From Guest Room to Gallery: Revisiting a Vizcaya Treasure

 

School of Giovanni Paolo Panini (1691-1765), Women with Vase, 18th century, oil on canvas. Vizcaya Museum & Gardens. 
School of Giovanni Paolo Panini (1691-1765), Women with Vase, 18th century, oil on canvas. Vizcaya Museum & Gardens.

Vizcaya’s patron, James Deering, purchased a small painting from the Anglo-Florentine art dealer and collector, Arthur Acton (1873–1953) in 1914, which would decorate the guest bedroom known as Lady Hamilton, located in the North Tower. This oval-shaped painting shows two young women among architectural ruins engaged in conversation before one monumental marble vase that predominates the composition. Since Vizcaya opened as a public museum, the painting was relocated to the bottom of the North Tower’s staircase for visitor enjoyment. It has now been recently restored and reinstalled at the landing of the North Tower staircase in the Gallery of the Main House. 
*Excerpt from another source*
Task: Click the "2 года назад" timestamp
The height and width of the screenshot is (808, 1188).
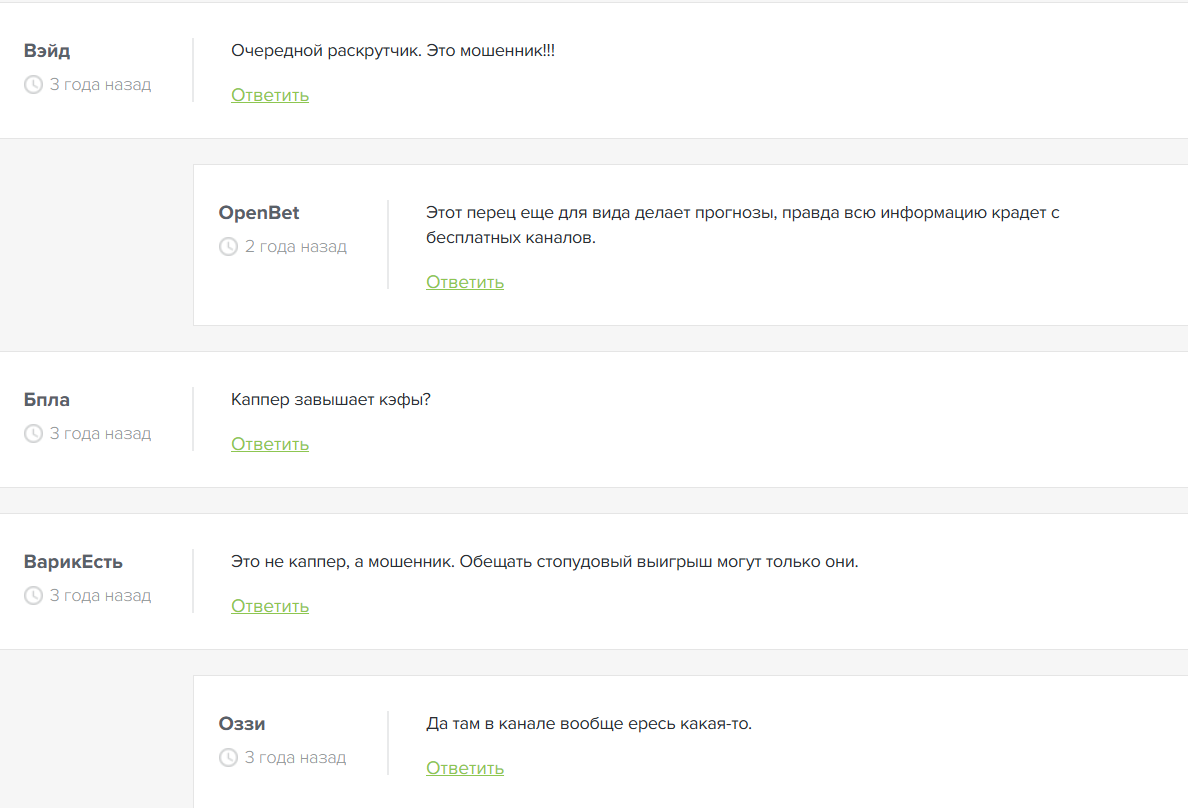Action: pyautogui.click(x=296, y=247)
A dimly lit, ornate living room with antique furniture, elaborate wall moldings, a chandelier, and a large fireplace with a mirror above it.
View of Southeast Corner of Lady Hamilton Bedroom, ca. 1934. The Frank Bell Photograph Collection, fb02011T. Vizcaya Museum & Gardens Archives.

In the 1700s, depictions of architecture from classical antiquity, often set in imaginative landscapes and among Roman ruins, gained considerable popularity. Giovanni Paolo Panini (1691-1765), a renowned painter of such views, known as vedute, in eighteenth-century Rome, was originally credited as the artist of Vizcaya’s painting when it was purchased.

While Vizcaya’s painting doesn’t bear any signature, Panini’s influence is apparent in its composition. The large vase with dancing figures is a recurring motif in Panini’s works, and a similar seated female figure can be found in other paintings by him. For example, Panini’s Ruins with the Vase of Dancers and Figures (1753?) bears a resemblance to Vizcaya’s composition, with a large vase on the left and a seated woman on the right.

Vizcaya’s painting retains a sketch-like quality due to its loose brushstrokes, whereas another version of the painting, housed at the Museum of Fine Arts in Budapest, exhibits a more finished appearance.